Requirement: For the entries below, report every line that includes the word "agent".

[Saved entries]
==========

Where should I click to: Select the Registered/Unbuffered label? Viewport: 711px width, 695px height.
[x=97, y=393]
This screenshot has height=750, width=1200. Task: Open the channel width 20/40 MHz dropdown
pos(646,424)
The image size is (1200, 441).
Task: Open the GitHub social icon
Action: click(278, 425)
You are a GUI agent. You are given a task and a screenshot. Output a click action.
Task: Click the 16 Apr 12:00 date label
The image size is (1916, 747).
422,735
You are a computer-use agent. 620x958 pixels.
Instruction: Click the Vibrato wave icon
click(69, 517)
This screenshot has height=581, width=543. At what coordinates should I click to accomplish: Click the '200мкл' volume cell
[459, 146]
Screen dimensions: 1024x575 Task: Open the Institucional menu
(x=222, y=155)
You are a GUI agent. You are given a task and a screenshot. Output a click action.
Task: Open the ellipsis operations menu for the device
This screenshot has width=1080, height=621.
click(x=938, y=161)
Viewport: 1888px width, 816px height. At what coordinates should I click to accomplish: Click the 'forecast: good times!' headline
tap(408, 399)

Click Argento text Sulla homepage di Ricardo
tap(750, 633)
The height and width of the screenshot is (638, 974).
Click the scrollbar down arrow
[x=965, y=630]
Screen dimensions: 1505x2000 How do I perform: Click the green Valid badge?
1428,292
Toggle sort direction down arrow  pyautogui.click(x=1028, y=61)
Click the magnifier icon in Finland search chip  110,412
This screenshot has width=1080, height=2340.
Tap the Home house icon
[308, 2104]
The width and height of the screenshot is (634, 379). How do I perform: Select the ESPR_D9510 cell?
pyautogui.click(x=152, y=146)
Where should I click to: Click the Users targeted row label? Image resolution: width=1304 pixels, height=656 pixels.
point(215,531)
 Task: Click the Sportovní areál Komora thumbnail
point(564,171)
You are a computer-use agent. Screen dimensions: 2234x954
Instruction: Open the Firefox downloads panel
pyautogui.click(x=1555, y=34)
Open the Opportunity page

==========

Response to the exercise:
You are a GUI agent. You are given a task and a screenshot. Output a click action.
You are a computer-use agent. 620x958 pixels.
You are a GUI agent. You are given a task and a screenshot. Output a click action.
You are a computer-use agent. Screen dimensions: 2234x954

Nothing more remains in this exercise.